【短編】限りなく虚無に近い黒
財布を盗まれたソイツは憤り、誰彼構わず疑いまくった。


ソイツの友人はもちろん、僕も疑われたし、全員疑われ、挙げ句持ち物検査までされた。


けれど財布なんて出てくる訳もなく、実は狂言なんじゃ。なんて言う奴もいた。


ソイツの怒りが収まる事はあるわけもなく、当然のように喚き散らしながら暴れ始めた。


クラスメートは皆それを止める事はせず、ただ誰かが止めるのを待つように傍観するだけだった。

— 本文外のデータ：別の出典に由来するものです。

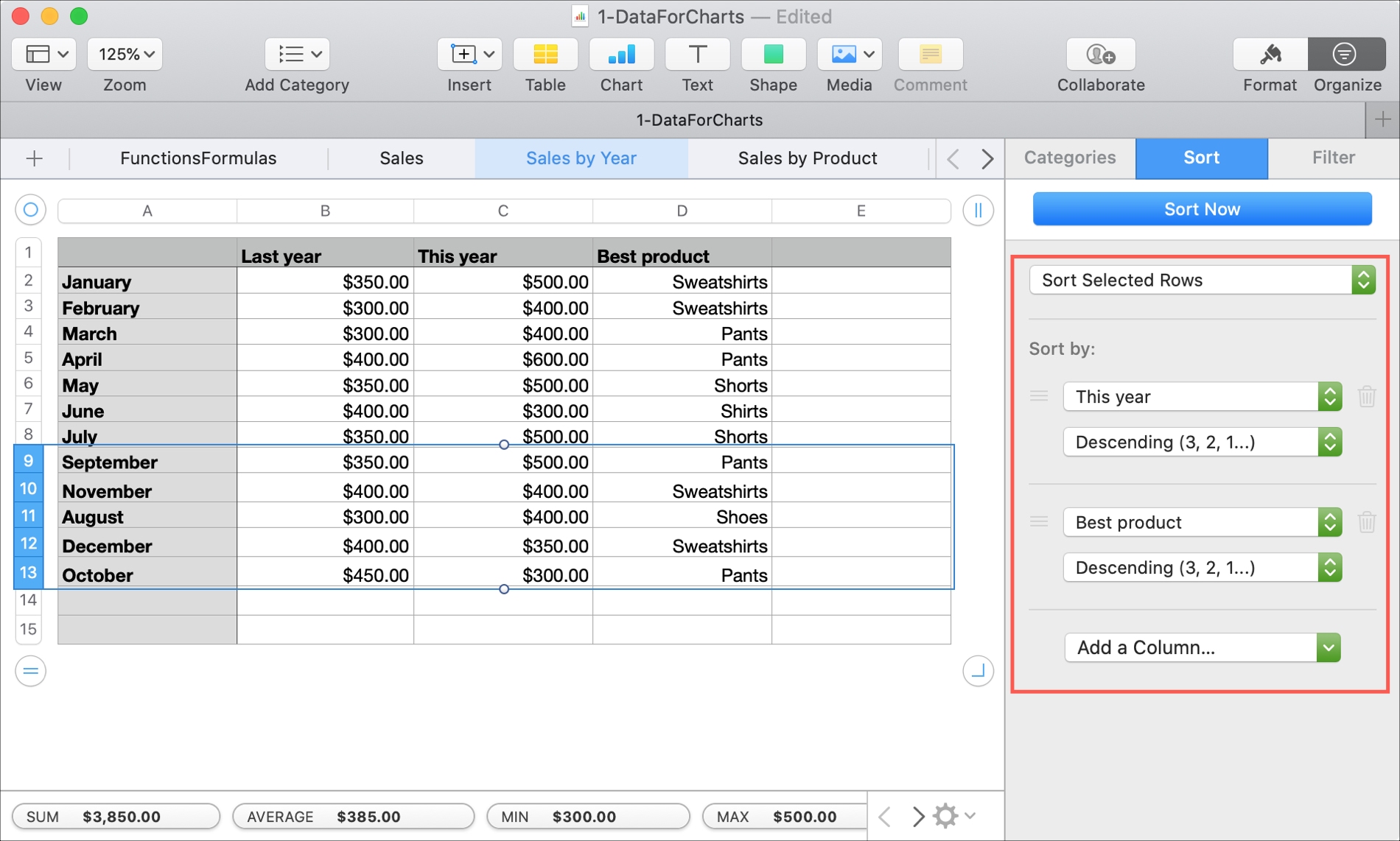Open the Zoom level dropdown
Screen dimensions: 1400x841
pos(124,54)
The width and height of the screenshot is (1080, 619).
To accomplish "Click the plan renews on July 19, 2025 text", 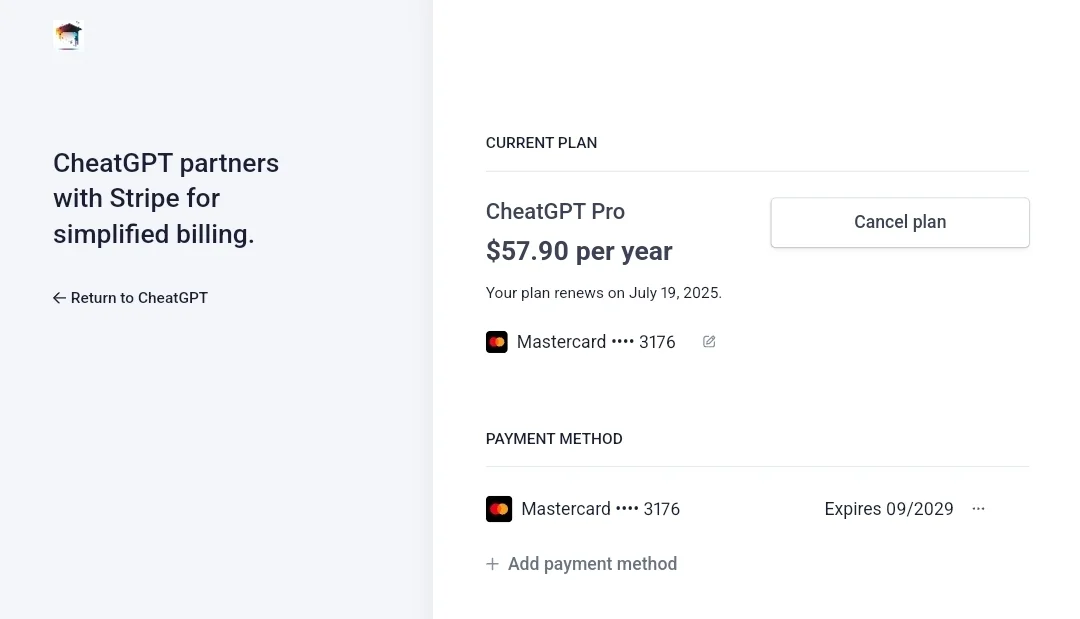I will click(x=603, y=293).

僕はと言えば、着替えを済ませ、机に座り半狂乱になりながら暴れるソイツをぼうっと眺めながら、いつこの騒動は終わるのか考えていた。


「てめぇら、しらばっくれてんじゃねえよ!!」


誰かの机を蹴り倒し、クラスメートに向かって声を張る。


「誰かなんとか言えよクソが!!」


ソイツはクラスを憎々しげに睨み回し、疲れたのか、それともまた暴れる力でも蓄えてるのかはわからないがそれから静かになった。


そしてその沈黙を待っていたかのように小さく、本当に声の発信が小さすぎて分からないくらいの声で誰かが言った。